[ksk-rollover] followup of DNSSEC Workshop at ICANN64

Edward Lewis edward.lewis at icann.org
Wed Mar 20 13:42:13 UTC 2019

On 3/14/19, 08:58, "ksk-rollover on behalf of Michael Richardson" <ksk-rollover-bounces at icann.org on behalf of mcr+ietf at sandelman.ca> wrote:

>I think it's reasonable that a live boot/install device do RFC5011 to update itself before reaching out to update software, but I don't think that we leave the chain of keys in place long enough for a 3-5 year LTS to be able to catch up.

(I altered the RFC number in the included text assuming Automated Updates is meant.  [...Why I try to refrain from using document numbers as identifiers...] ;) )

>(Why would a paranoid person one use such an old release?  There are a number of reasons I can think about, some of them involving investigation of potential other compromised software tool chains.  Is this enough justification?  Maybe.)

The use case of having a device re-establish a secure state after an extended period of being disconnected is one of those "classic problems."  I've heard this applied to devices in submarines go radio-silent while the keys are rolled.

And, for instance, from 10 years back, "DNSSEC Trust Anchor History Service"

That has resulted in an resource record type reservation but the draft hasn't made it into a RFC document.

There were considerable mail threads around that draft in the IETF.

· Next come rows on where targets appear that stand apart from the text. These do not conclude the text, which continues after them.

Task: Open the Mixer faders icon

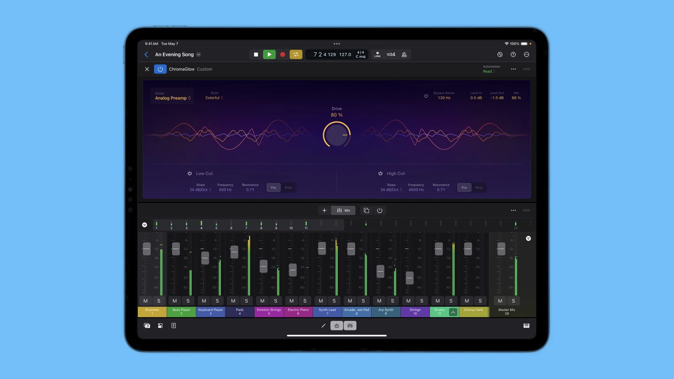Action: 350,326
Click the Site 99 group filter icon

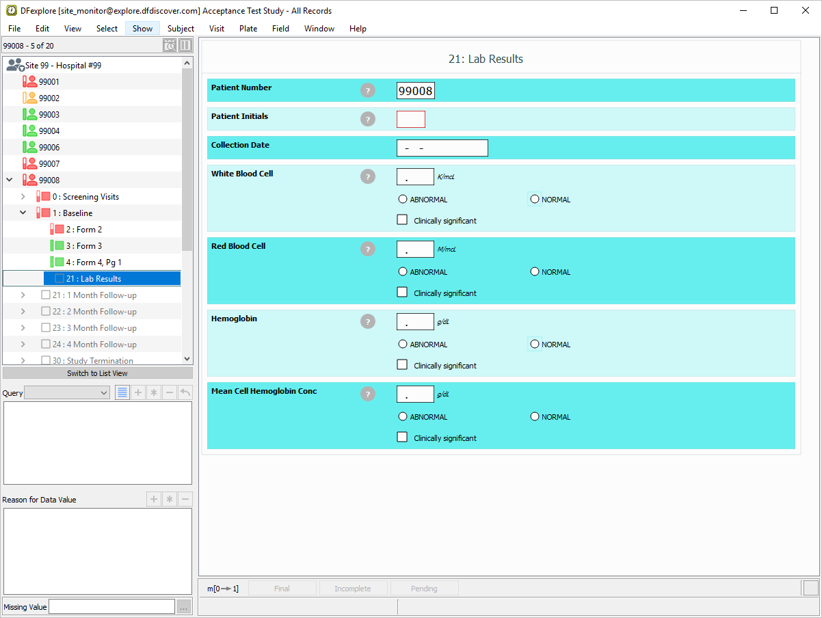point(14,65)
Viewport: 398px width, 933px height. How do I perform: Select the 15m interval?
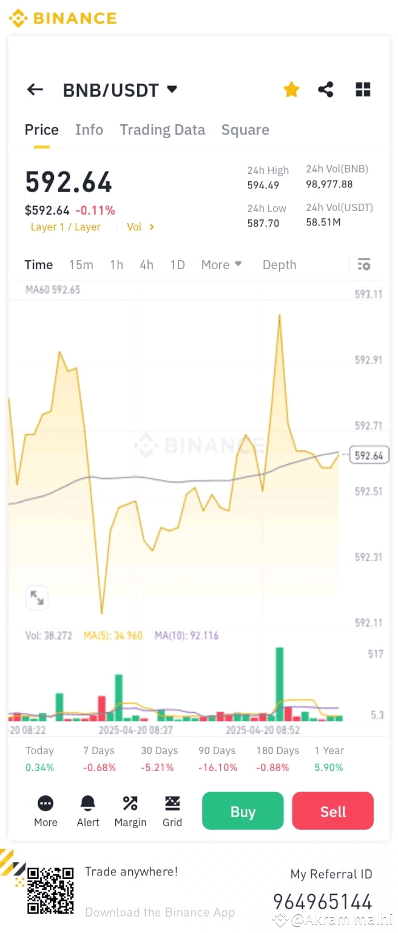(x=81, y=265)
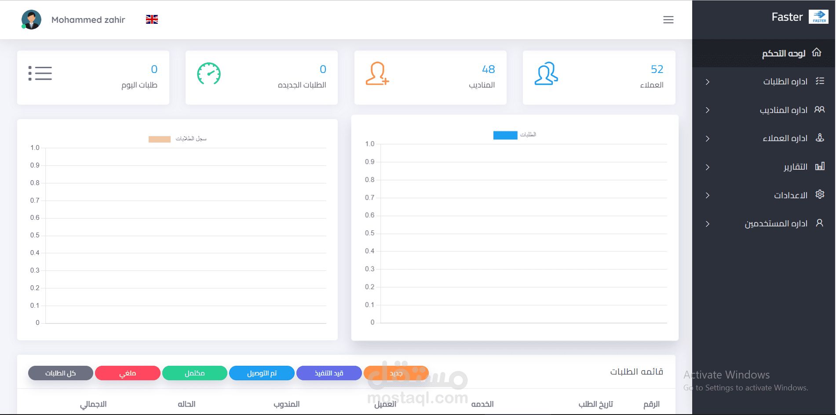The width and height of the screenshot is (836, 415).
Task: Click the UK flag to change language
Action: coord(151,19)
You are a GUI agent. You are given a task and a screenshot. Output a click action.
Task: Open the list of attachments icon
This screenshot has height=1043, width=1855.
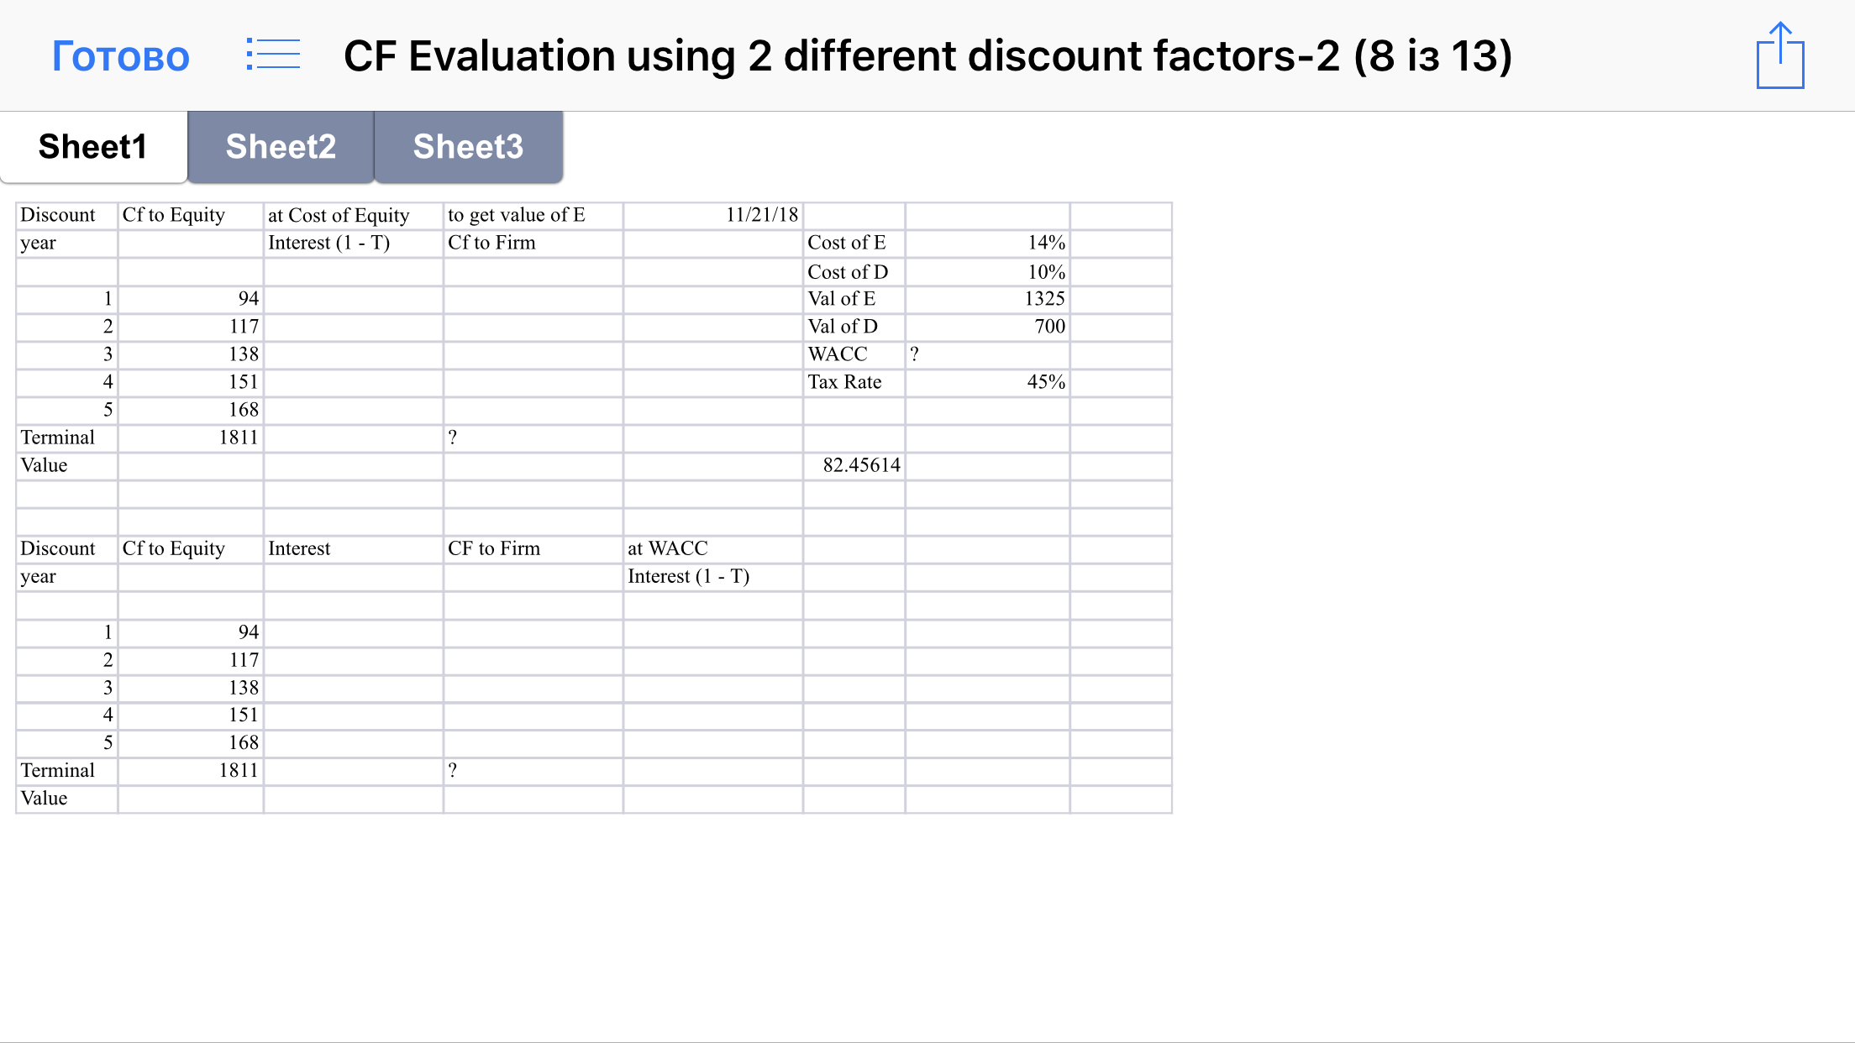273,55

My suggestion is to measure the incidence of the use-case.  Now would be the time to do so.  The key is rolled, how many re-connected devices will try to catch up?  It isn't clear how to measure this, but it would be good to measure the volume of this use case.  (Who has the data?  What should be measured?  Is there an objective measure of the need?)  Anyone want to take this on?

If the impact is high enough, intent (Michael's use of 'paranoia') doesn't matter.  In the sense that there have been attempts to address this in the past that have not come to fruition, if the impact is seen, we ought to redouble our efforts.  With use cases quantified, the parameters ('3-5 years' from Michael's mail) would be based on what's real, which may precipitate a workable solution.